[Start of section]

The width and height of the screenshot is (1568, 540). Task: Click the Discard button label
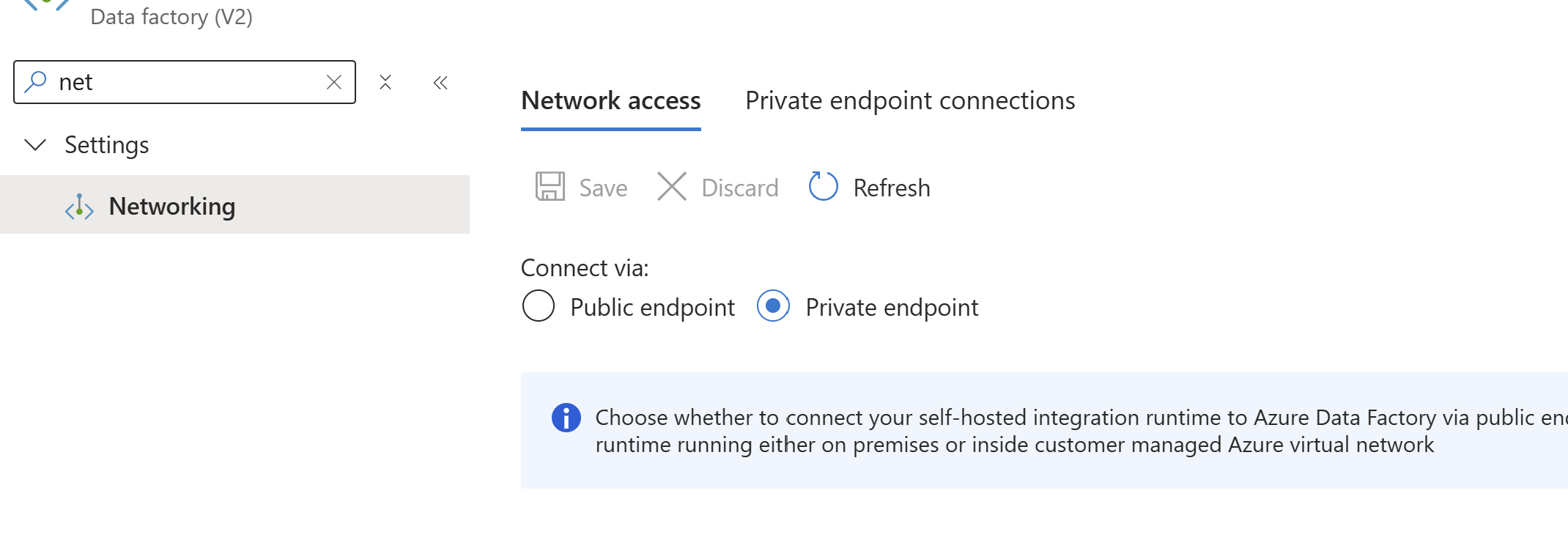tap(740, 188)
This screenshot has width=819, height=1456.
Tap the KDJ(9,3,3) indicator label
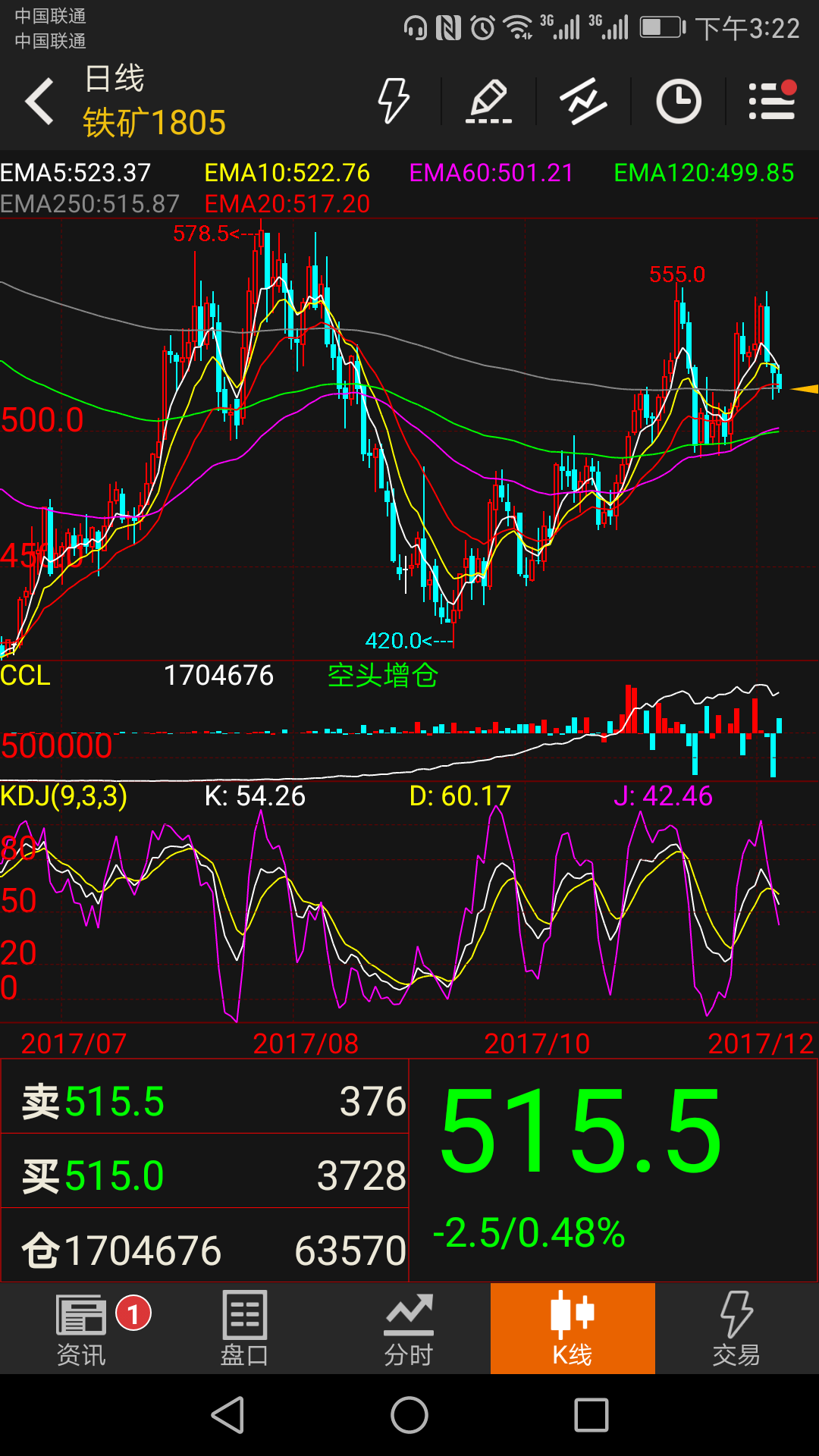coord(64,796)
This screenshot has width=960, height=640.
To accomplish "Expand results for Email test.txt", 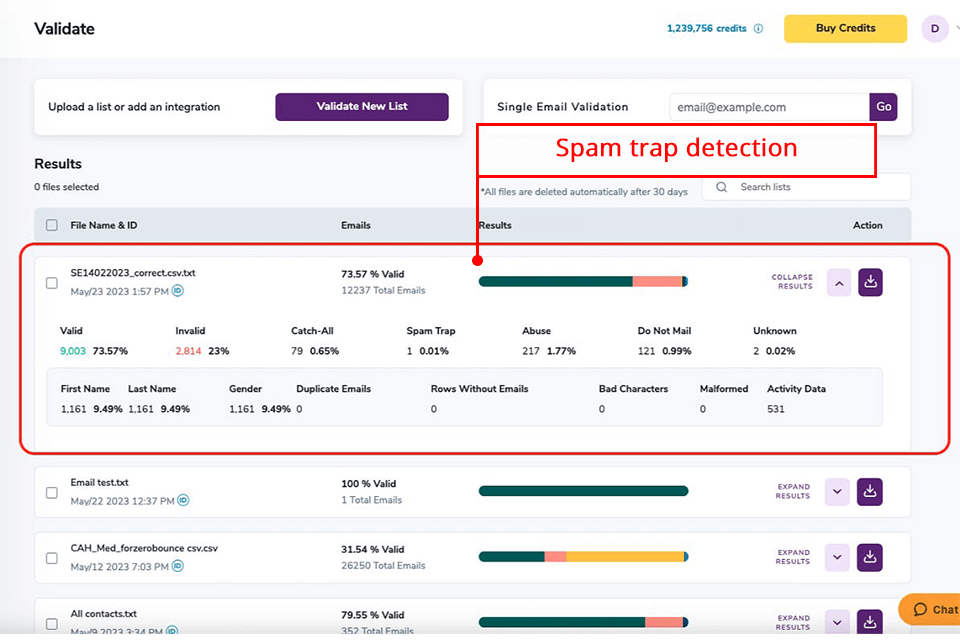I will (837, 492).
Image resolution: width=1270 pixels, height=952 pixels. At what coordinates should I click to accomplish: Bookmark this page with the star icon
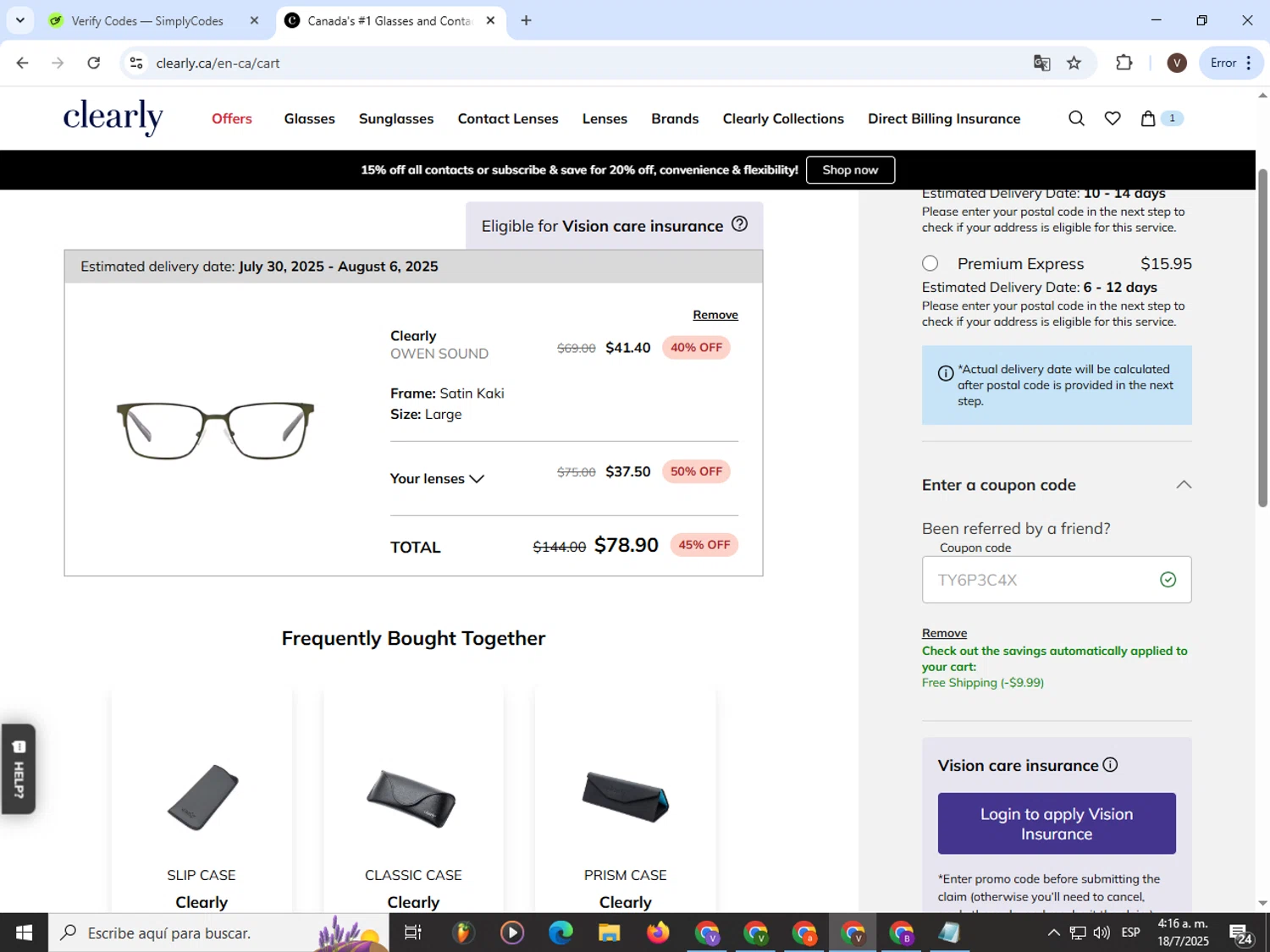pyautogui.click(x=1074, y=63)
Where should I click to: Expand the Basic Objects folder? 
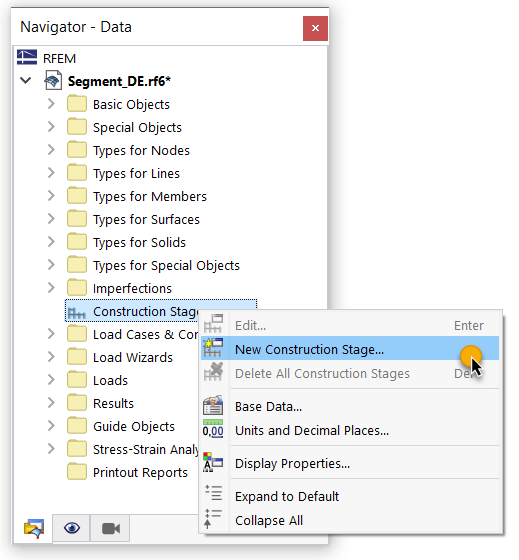(x=51, y=104)
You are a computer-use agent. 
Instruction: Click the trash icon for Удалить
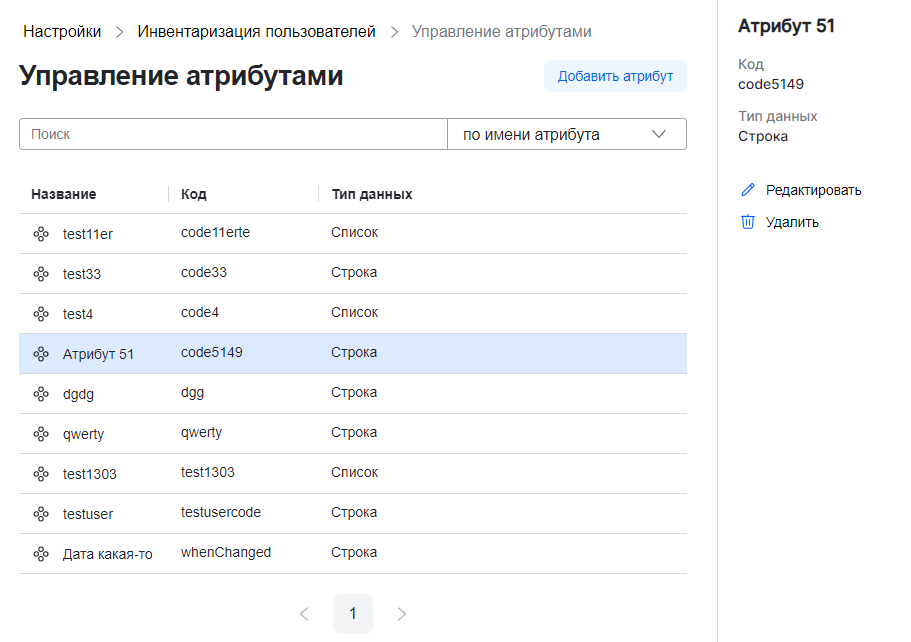[747, 222]
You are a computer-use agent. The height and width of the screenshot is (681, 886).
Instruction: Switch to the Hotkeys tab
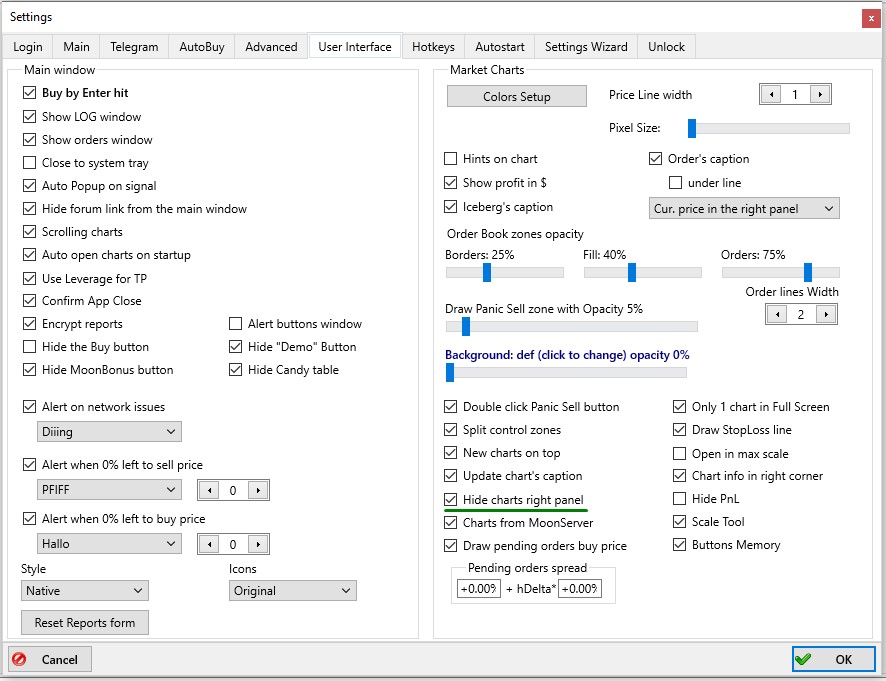433,47
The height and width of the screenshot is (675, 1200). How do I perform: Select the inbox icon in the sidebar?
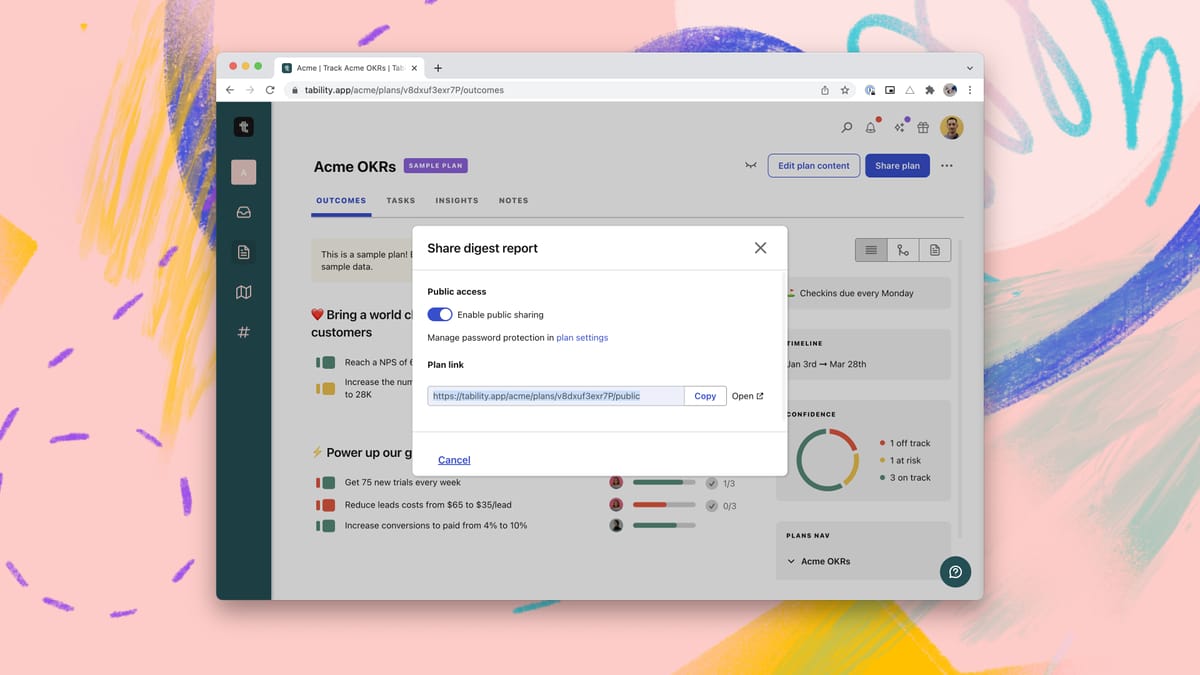coord(243,212)
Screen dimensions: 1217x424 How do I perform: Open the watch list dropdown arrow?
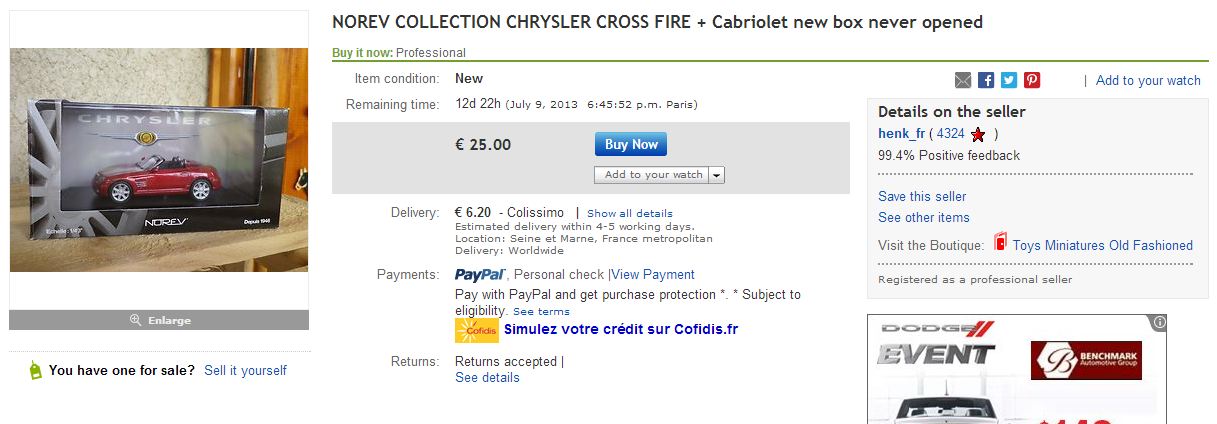point(717,175)
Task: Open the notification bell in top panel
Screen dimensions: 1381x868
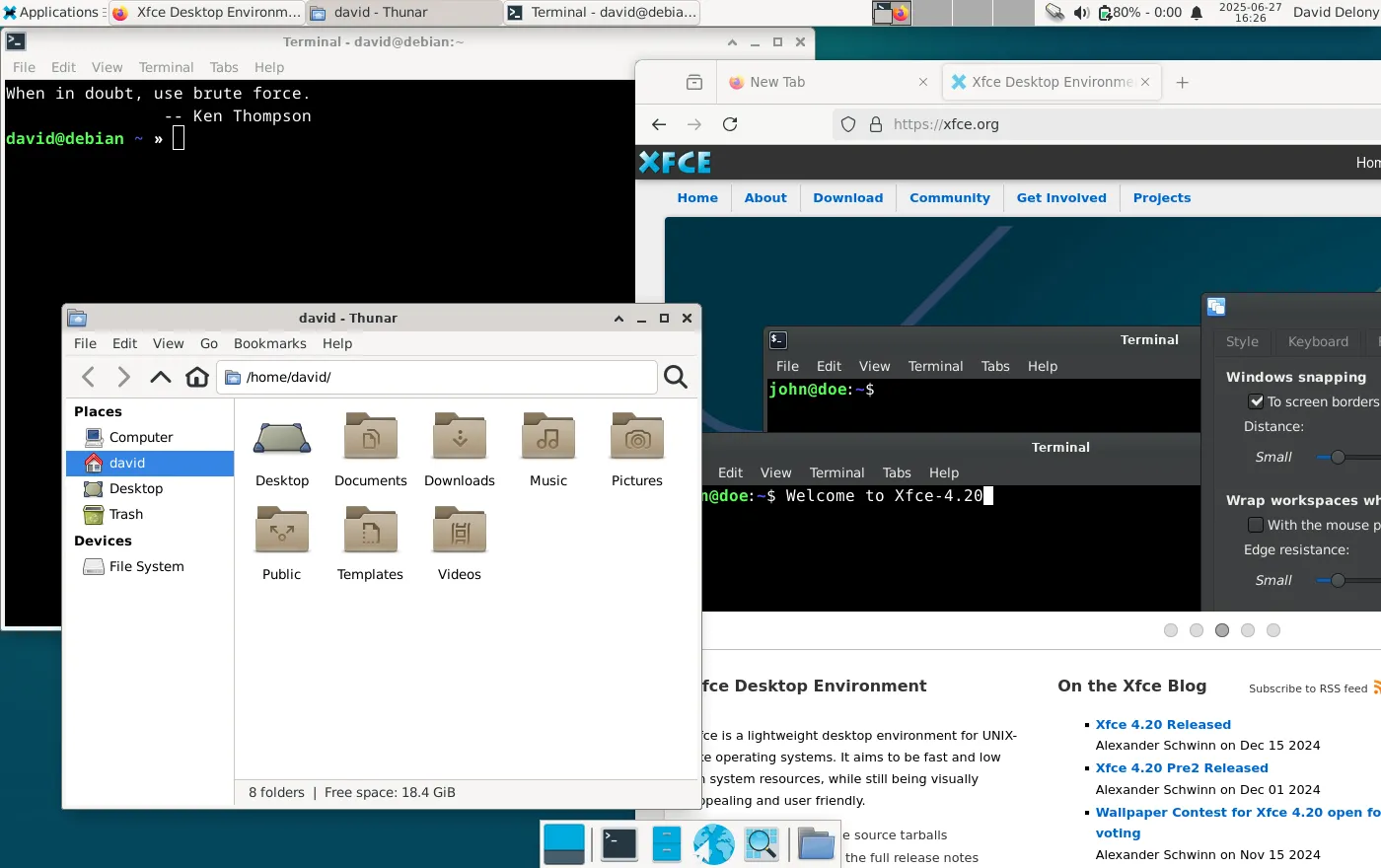Action: (1197, 13)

[End of section]

> TASK DESCRIPTION: Leaving out all pictures, repeat word for word the lines from the one containing "Where should I" through the final line of the material above.

> ANSWER SECTION:
Where should I click to: Expand the Basic Objects folder? 
(x=51, y=104)
You are a computer-use agent. 
Instruction: Click the trash icon for Удалить
[747, 222]
You are a computer-use agent. The height and width of the screenshot is (681, 886).
Instruction: Switch to the Hotkeys tab
433,47
The height and width of the screenshot is (675, 1200). How do I perform: Select the inbox icon in the sidebar?
coord(243,212)
Screen dimensions: 1217x424 How do I perform: Open the watch list dropdown arrow?
point(717,175)
Task: Open the notification bell in top panel
Screen dimensions: 1381x868
Action: (1197, 13)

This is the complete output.